Curiosamente, antes da revelação, a própria Netflix havia afirmado estar “100% comprometida em lançar os filmes da Warner Bros. nos cinemas, seguindo os padrões da indústria”. No entanto, a empresa nunca deixou claro o que considera exatamente como “padrões”, abrindo espaço para uma interpretação que favorece seu modelo de negócios centrado no streaming.
Exibidores veem ameaça ao modelo tradicional
Para as redes de cinema, a estratégia é encarada como uma tentativa deliberada de enfraquecer o poder das salas físicas em benefício do crescimento da base de assinantes da plataforma. A Netflix, por sua vez, costuma justificar janelas mais curtas com argumentos como o combate à pirataria e a necessidade de atender rapidamente à demanda do público.

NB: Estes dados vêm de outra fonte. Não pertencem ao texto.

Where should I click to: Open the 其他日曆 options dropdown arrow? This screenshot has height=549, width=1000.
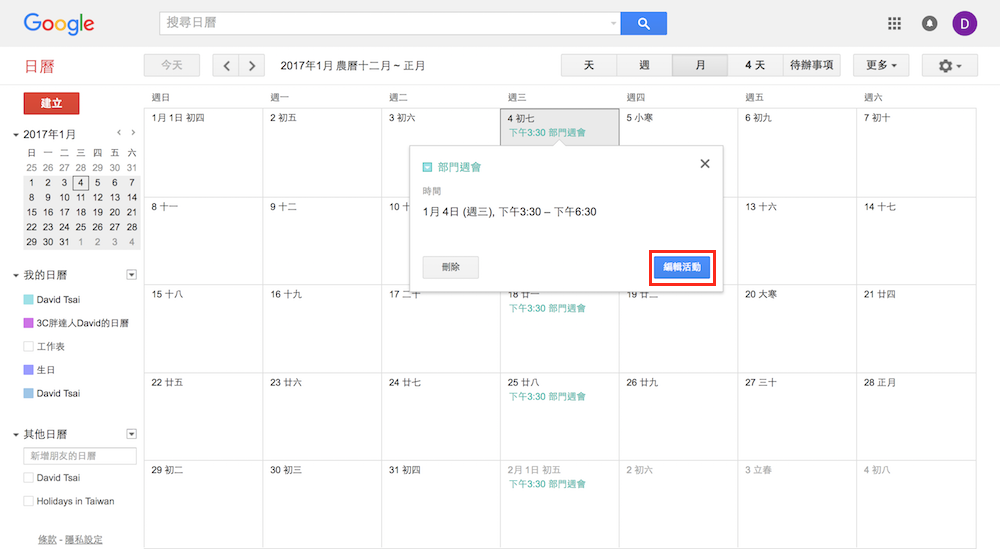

Já empresas como a AMC alertam que essa política pode tornar o modelo de blockbusters financeiramente insustentável a longo prazo, afetando desde produções de médio porte até grandes franquias.
Futuro incerto para grandes franquias da Warner
Com o conselho da Warner Bros. Discovery se preparando para votar a fusão na próxima semana, o clima nos bastidores é de total incerteza. Caso a janela de 17 dias seja aprovada, 2026 pode marcar o fim definitivo das janelas de exibição como as conhecemos, forçando uma reestruturação profunda na estratégia de lançamento dos grandes estúdios.
Franquias de peso como DC Studios e Harry Potter estariam diretamente no centro dessa transformação, com impactos globais na forma como esses filmes chegam ao público.
“Batman: Parte II” pode ser o primeiro teste
Um dos títulos mais aguardados da Warner, “Batman: Parte II”, surge como o possível primeiro grande teste dessa nova e controversa política de distribuição. O desempenho do filme — tanto nos cinemas quanto no streaming — pode definir os rumos do relacionamento entre estúdios, plataformas digitais e exibidores nos próximos anos.
Se confirmada, a decisão da Netflix não apenas redefine regras históricas de Hollywood, mas também reacende o debate sobre o papel dos cinemas em uma indústria cada vez mais dominada pelo streaming.